:: Listed entries ::
╭──
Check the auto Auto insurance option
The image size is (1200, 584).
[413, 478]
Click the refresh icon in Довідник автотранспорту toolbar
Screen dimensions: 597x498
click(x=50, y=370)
╰──
Reproduce the lines from the one containing "The image size is (1200, 584)." to the end of the entries, keeping both ends and adding nothing.

The image size is (1200, 584).
[413, 478]
Click the refresh icon in Довідник автотранспорту toolbar
Screen dimensions: 597x498
click(x=50, y=370)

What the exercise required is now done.